The result is a post-election sitting of Congress that is turning out to be, in many ways, less of a traditional "lame duck" session, looking defiantly backward, than a "transition" Congress anticipating the new political realities.

"Congress has heard of the voice of the people," affirms one returning senior member of the House of Representatives.

But it's a force that cuts two ways. On some issues, the still-Democrat-dominated Congress shows signs of yielding prematurely to a Republican electoral mandate that doesn't take effect until January. but on other issues Democratic lawmakers are rushing to enact "now-or-never" measures.

The latest congressional attempt to curb court-ordered busing -- voting for the first time ever to bar the Department of Justice from seeking court orders for busing students to desegregate schools -- bears the strong imprint of Nov. 4 .

The victorious Senate battle was spearheaded by two of its leaders-to-be, Sen. J. Storm Thurmond (R) of South Carolina and Sen. Jesse A. Helms (R) of North Carolina. Both prospective committee chairmen argued that Ronald Reagan's election serves as a mandate to halt busing for desegregation, and the President-elect says that as chief executive he would sign such a prohibition into law.President Carter, on the other hand, may veto it.

The margin of difference in the Senate vote of 42 to 38 may have been supplied by two Democrats from Southern states. Outgoing majority leader Robert C. Byrd of West Virginia and David H. Pryor of Arkansas switched sides after opposing essentially the same measure last September -- before the election.

The annual budget of the federal government, now emerging from the lame-duck Congress, incorporates, as a concession to a major campaign theme of the President-elect, a 2 percent spending cut in every field except the military to be made by the incoming administration.

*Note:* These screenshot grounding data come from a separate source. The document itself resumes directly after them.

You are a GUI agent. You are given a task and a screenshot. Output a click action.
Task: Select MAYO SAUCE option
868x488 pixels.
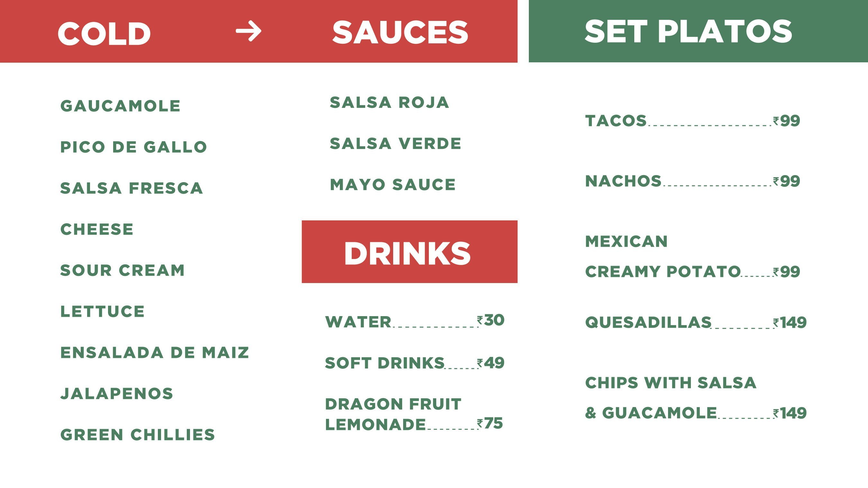[x=393, y=185]
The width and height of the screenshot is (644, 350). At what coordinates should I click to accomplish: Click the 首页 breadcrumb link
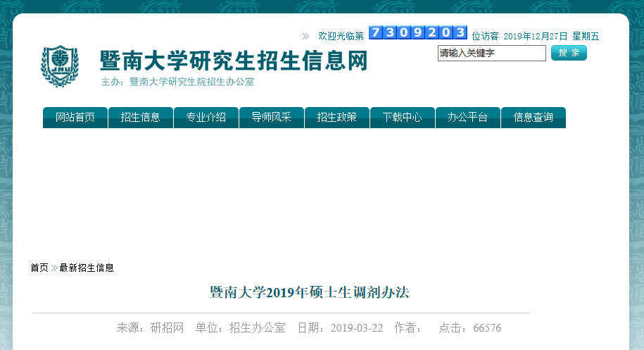[x=39, y=268]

The budget, which would run a deficit of $25 billion on overall spending of $ 631.7 billion, was approved by the House over the objections of nearly all Republicans, plus an eyebrow-raising number of Democrats.

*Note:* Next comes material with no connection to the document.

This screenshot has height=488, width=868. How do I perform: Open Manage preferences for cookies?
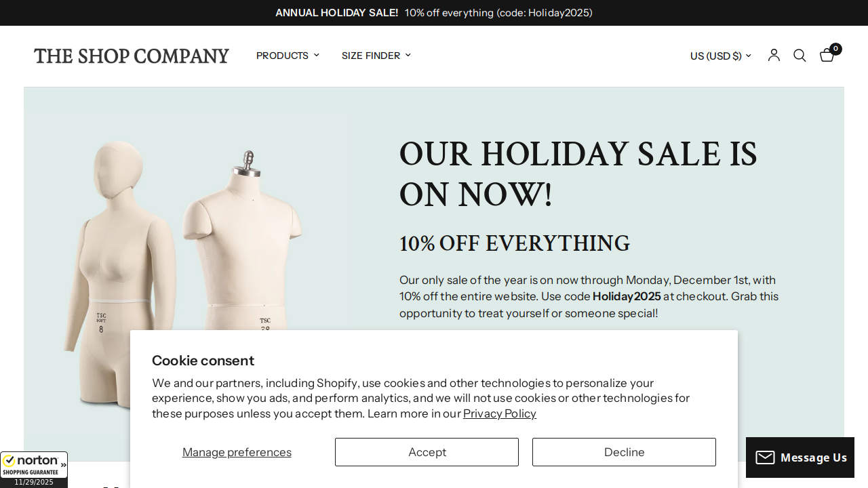(237, 452)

Altogether, 45 Democrats, perhaps emboldened by the election results, deserted their party to oppose the budget on grounds that it is too costly.

As to "last chance" legislation, Congress has rushed to the President for his signature a bill which has ranked as a top priority of his administration and environmental leaders in the House and Senate. It designates more than 104 million acres of Alaska as national parks, wildlife refuges, and conservation areas.

Just hours after reconvening in the wake of the Democratic election setbacks, the House hurriedly gave up on its own stronger bill and ratified a Senate compromise.

"Political realities dictate that we act promptly," explained House Interior Committee chairman Morris K. Udall (D) of Arizona.

The pro-development sympathies of incoming Reagan administration and Republican-controlled Senate were expected to make the legislative climate for seeking a more strongly conservationist bill in the new Congress bleak.